Des « gros bras » incontrôlables
A entendre les témoins, au-delà du désespoir des salariés et des maladresses de la direction, c’est peut-être là que la violence inédite du conflit Caterpillar s’est cristallisée. Car ces « gros bras » seraient devenus rapidement incontrôlables. N’ayant rien à perdre parce que proches de la retraite ou trop récemment embauchés, ils ont pour seule stratégie l’augmentation de la « prime à la valise ». Issus pour la plupart des programmes d’intégration sociale, récemment sortis de prison pour certains, ils ont piloté le conflit à leur manière, dans la surenchère permanente. « Tous les jours, ils se demandent ce qu’ils vont bien pouvoir faire pour qu’on parle d’eux dans les médias », ironise un salarié. D’où l’enchaînement d’actions toutes plus spectaculaires les unes que les autres : pneus enflammés, blocage des transports, occupations de locaux, arrêts de travail. Et ce en dépit des injonctions des cadres syndicaux, qui dépensent « toute leur énergie à canaliser la violence », témoigne l’un d’entre eux.
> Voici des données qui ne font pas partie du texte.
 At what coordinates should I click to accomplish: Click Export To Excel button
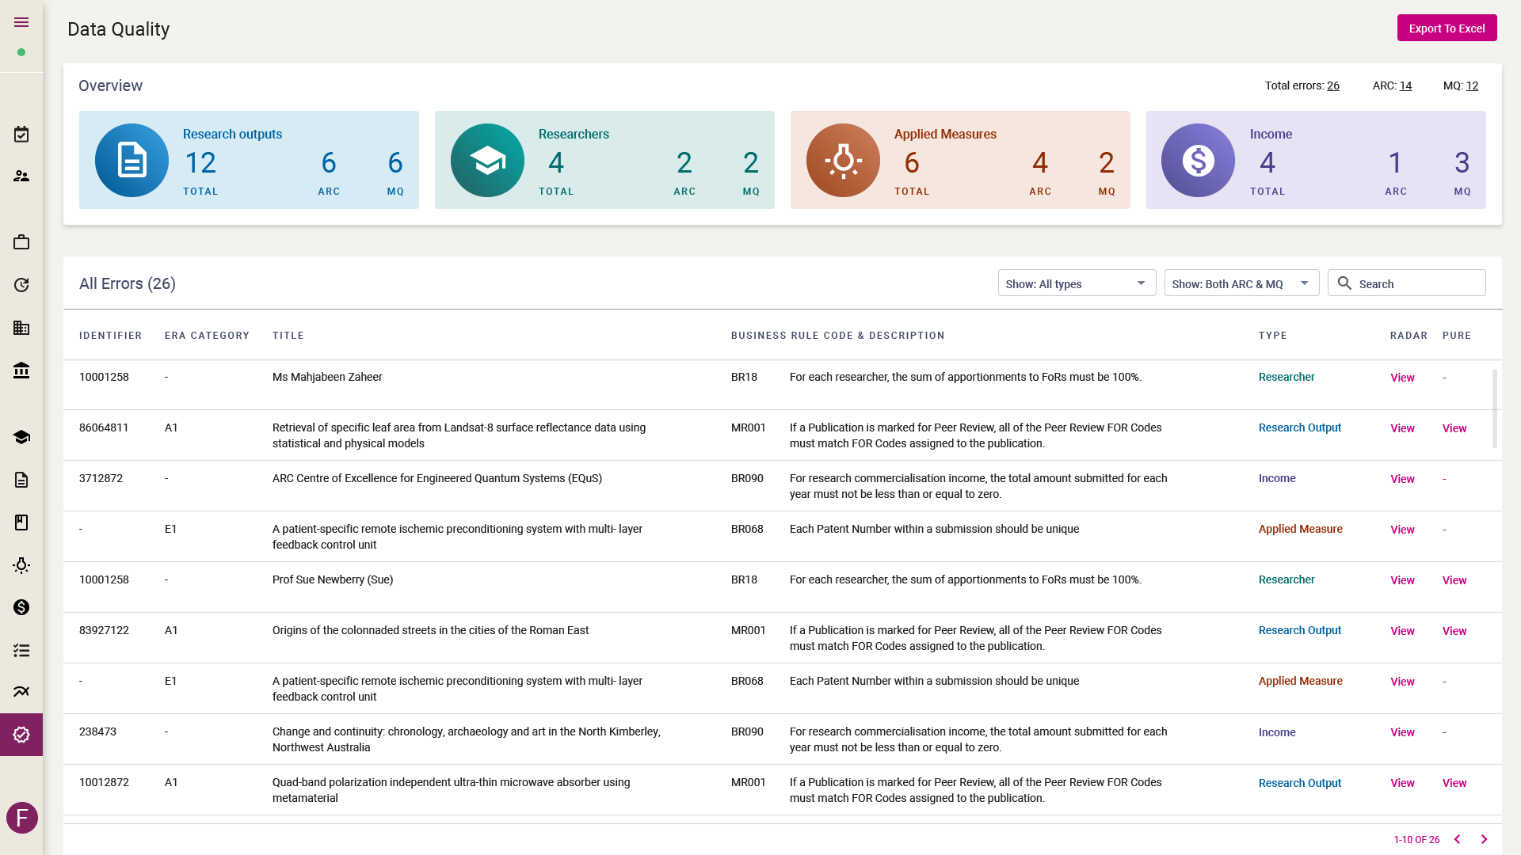pyautogui.click(x=1447, y=29)
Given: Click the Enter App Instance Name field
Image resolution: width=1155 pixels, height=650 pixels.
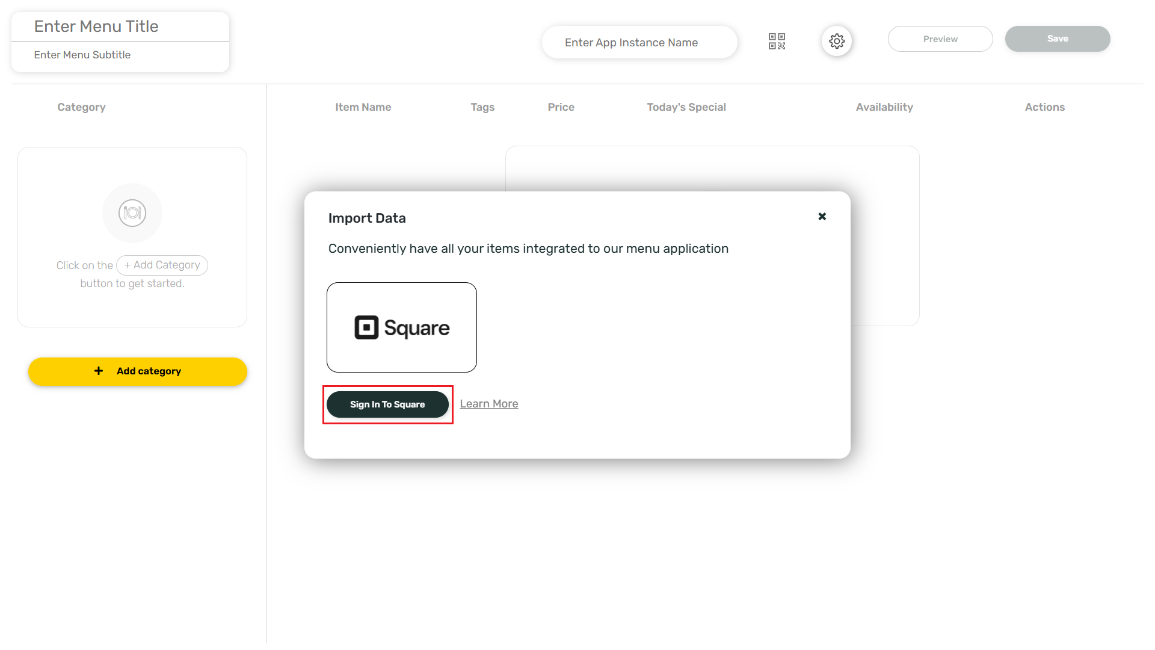Looking at the screenshot, I should pyautogui.click(x=639, y=43).
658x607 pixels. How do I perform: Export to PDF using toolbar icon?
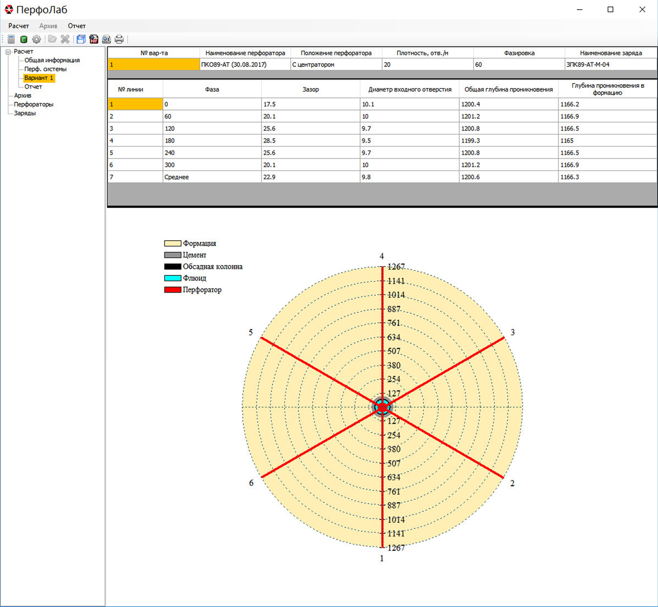pyautogui.click(x=94, y=39)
La direction multiplie les recours en justice, mais les durs ne désarment pas. Ils paralysent toute négociation, en défendant des propositions irréalistes comme le doublement de l’enveloppe du plan de sauvegarde de l’emploi. Durant quatre mois, l’intersyndicale n’a jamais pu donner un avis sur le plan de sauvegarde de 2.600 salariés. In extremis, trois syndicats (mais pas la CGT) se sont affranchis des pressions pour signer un accord-cadre sur l’organisation du temps de travail et sauver 133 emplois.
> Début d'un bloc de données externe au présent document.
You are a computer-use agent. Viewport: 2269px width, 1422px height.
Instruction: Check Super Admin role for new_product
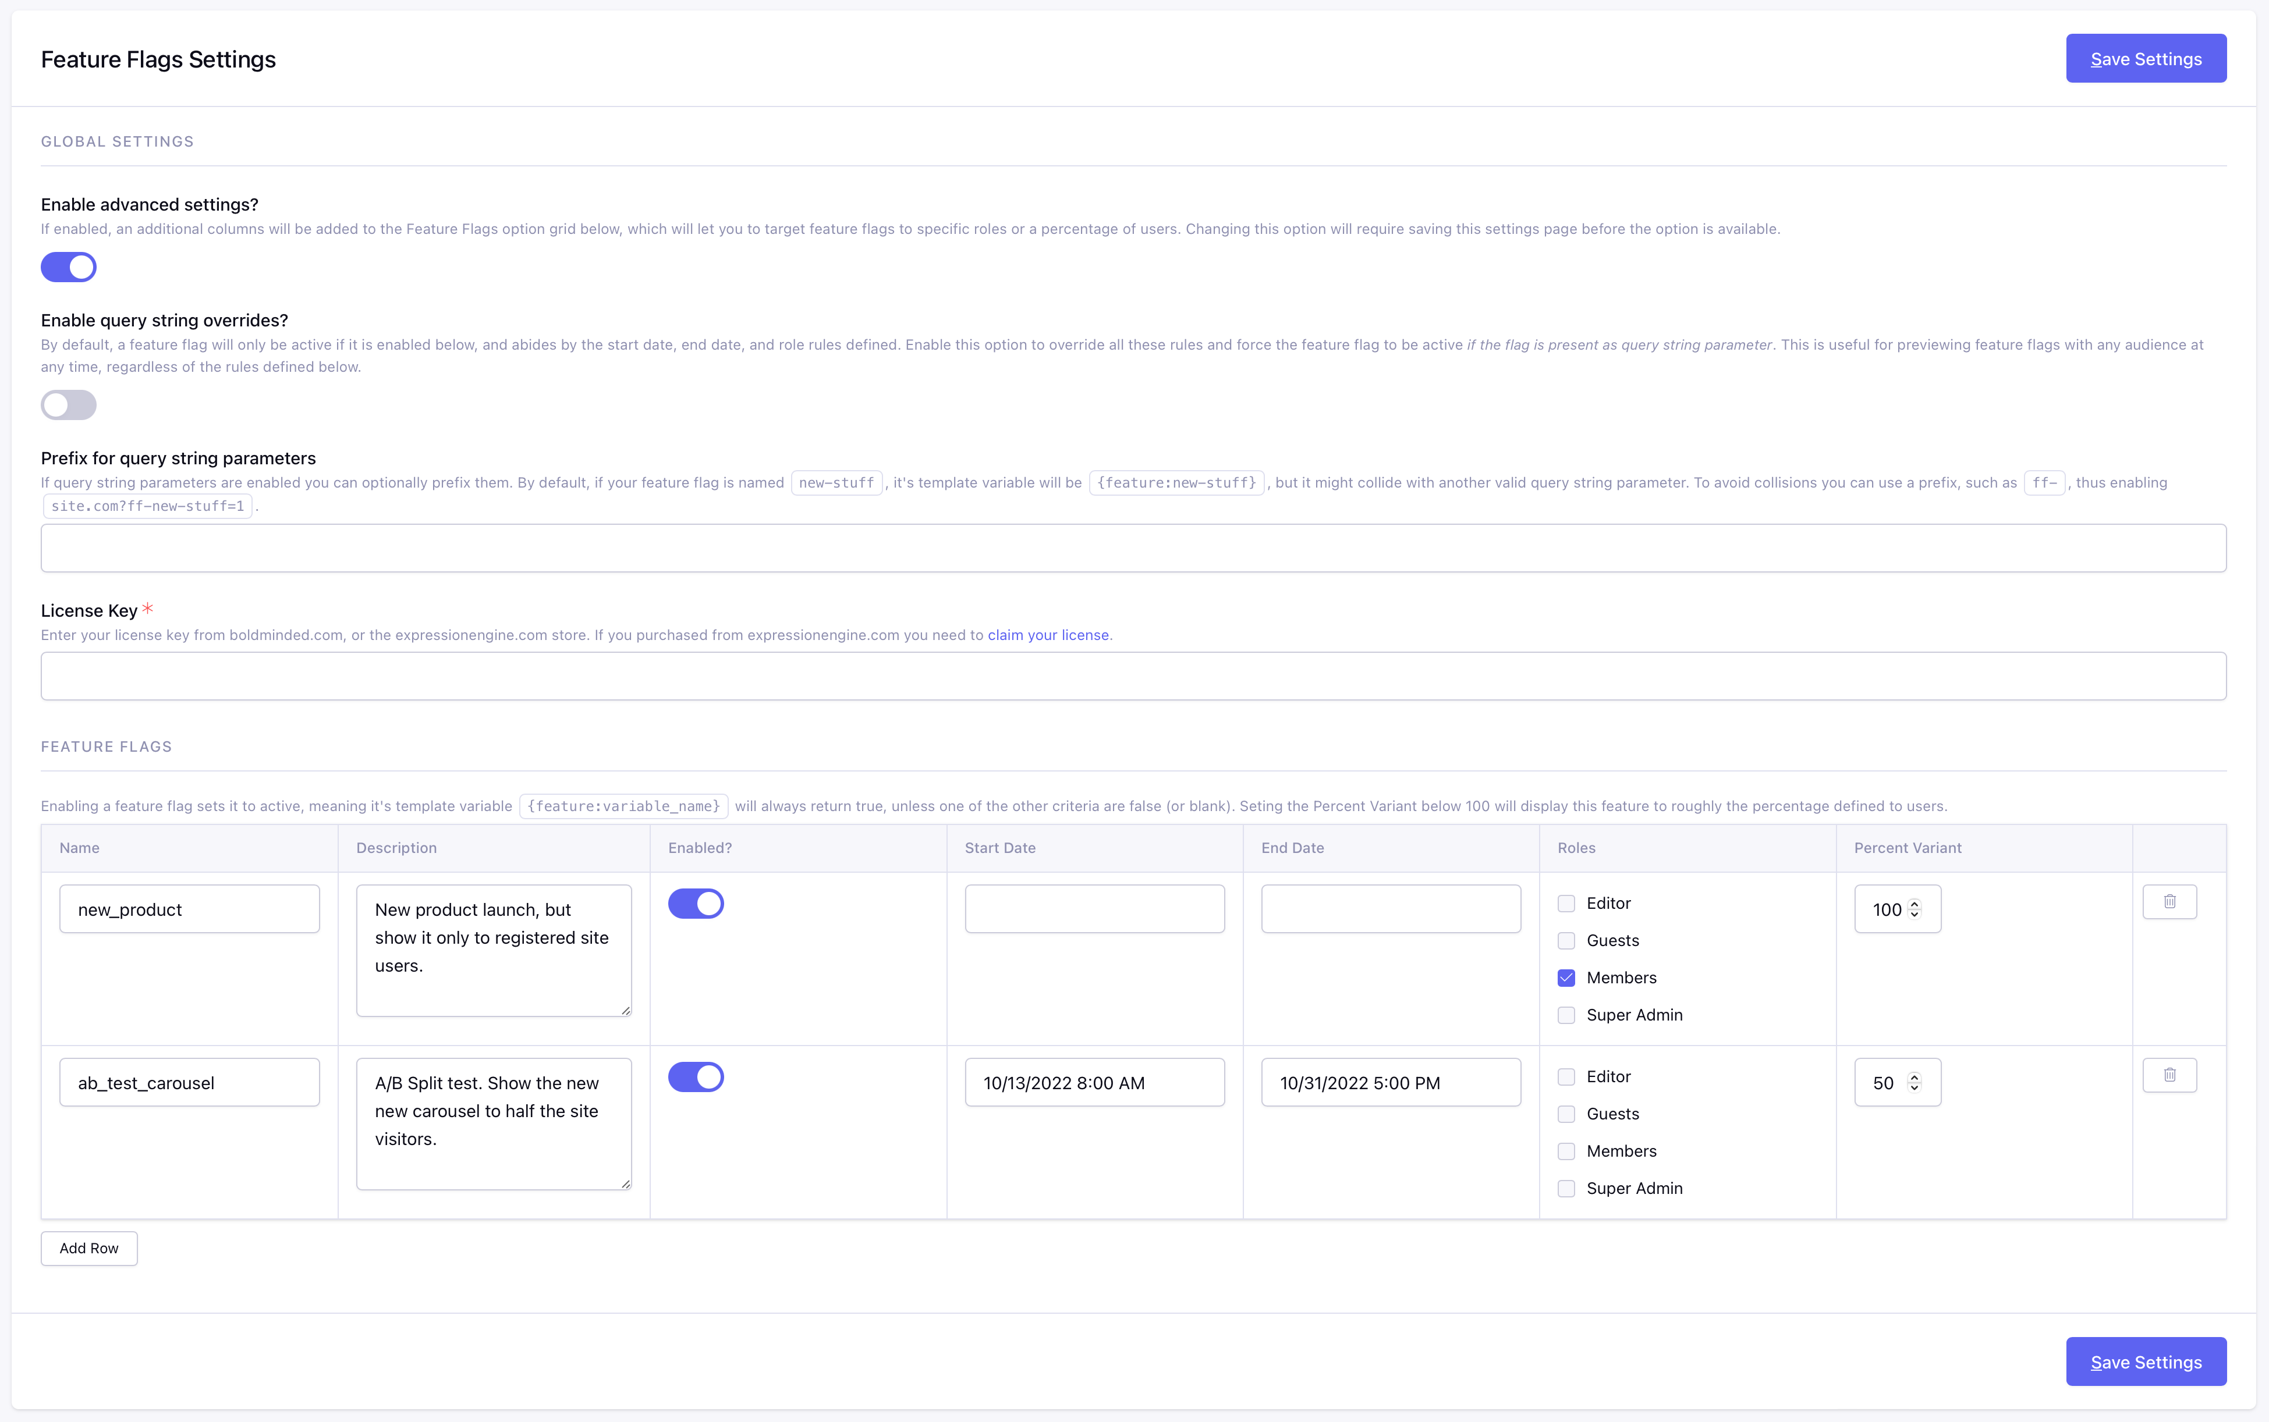(1566, 1016)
Cellule d’aide psychologique
Aujourd’hui encore, les témoins restent ébranlés par la tournure des événements. « Les membres du comité d’entreprise, les cadres ou les salariés qui manifestaient un avis contraire ont subi continuellement des pressions et des menaces », explique l’un d’entre eux. Parfois même des menaces de mort. « C’est inadmissible, impensable dans une démocratie et j’espère que cela ne préfigure pas les conflits futurs », ajoute- t-il. Dans l’entreprise aujourd’hui, une cellule d’aide psychologique a été ouverte. Des délégués syndicaux sont en dépression. Des cadres et des membres du comité d’entreprise ont même demandé à être protégés, jour et nuit, par des gardes du corps… « Si nous n’étions pas au sein de Caterpillar, le site aurait fermé », reconnaît le directeur.
Pour l’avoir suivi de près, le directeur de la direction du travail de l’Isère estime que le conflit Caterpillar va ouvrir « de nombreuses pistes de réflexion sur les conflits du futur ». Il risque déjà de menacer les programmes d’intégration d’anciens condamnés après leur peine de prison. Il pose aussi la question de la culture économique des représentants du personnel, et celle de leur association, en amont, aux décisions d’une entreprise.